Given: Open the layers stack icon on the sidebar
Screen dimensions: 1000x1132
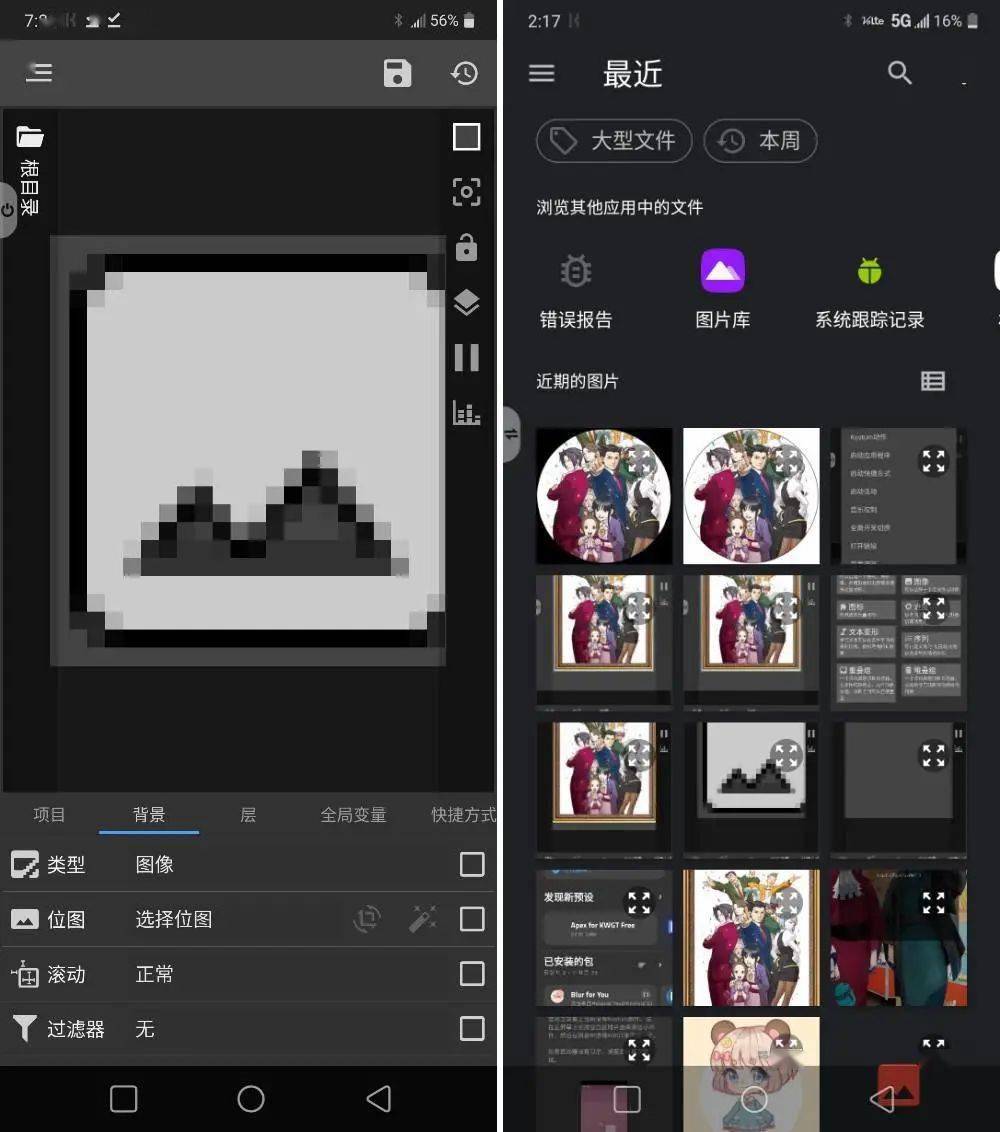Looking at the screenshot, I should tap(465, 303).
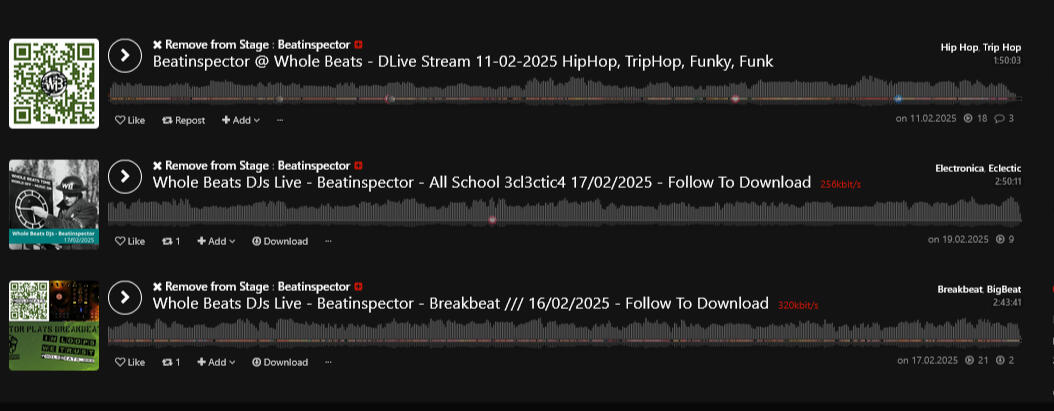Image resolution: width=1054 pixels, height=411 pixels.
Task: Open Add dropdown for DLive Stream track
Action: pyautogui.click(x=240, y=120)
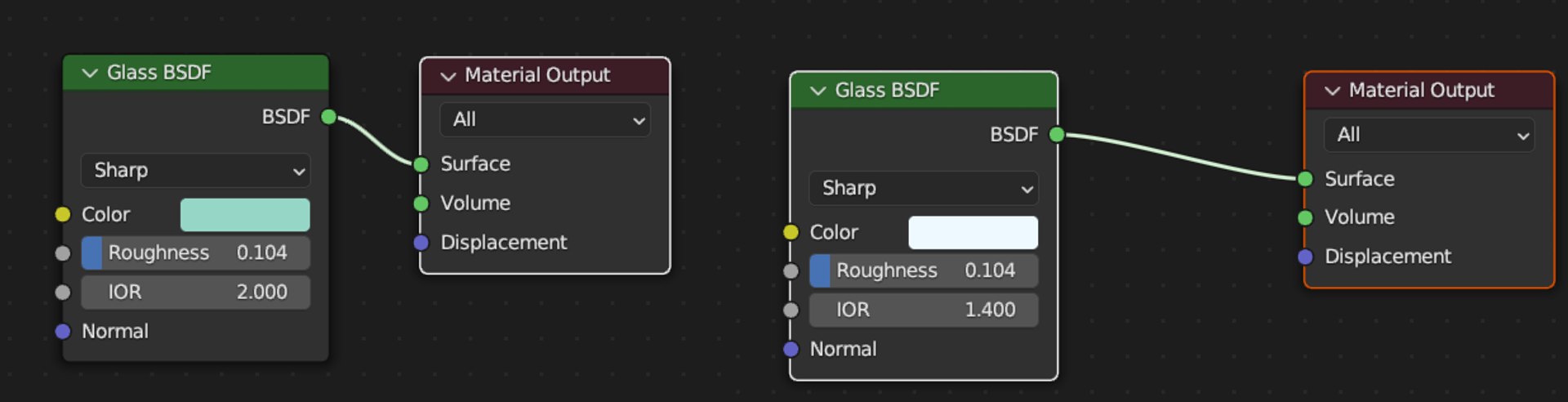The height and width of the screenshot is (402, 1568).
Task: Click BSDF output socket of left Glass BSDF
Action: pos(329,117)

_GOAL OF THE EXERCISE_
Rewrite all of the material with "sidebar" swapped for "side panel" and nothing else changed. Leave the pictures out.

_TASK ANSWER_
Given: Open the layers stack icon on the side panel
Screen dimensions: 1000x1132
Looking at the screenshot, I should tap(465, 303).
Image resolution: width=1054 pixels, height=411 pixels.
Task: Open Add dropdown for DLive Stream track
Action: pyautogui.click(x=240, y=120)
The height and width of the screenshot is (402, 1568).
Task: Click BSDF output socket of left Glass BSDF
Action: pos(329,117)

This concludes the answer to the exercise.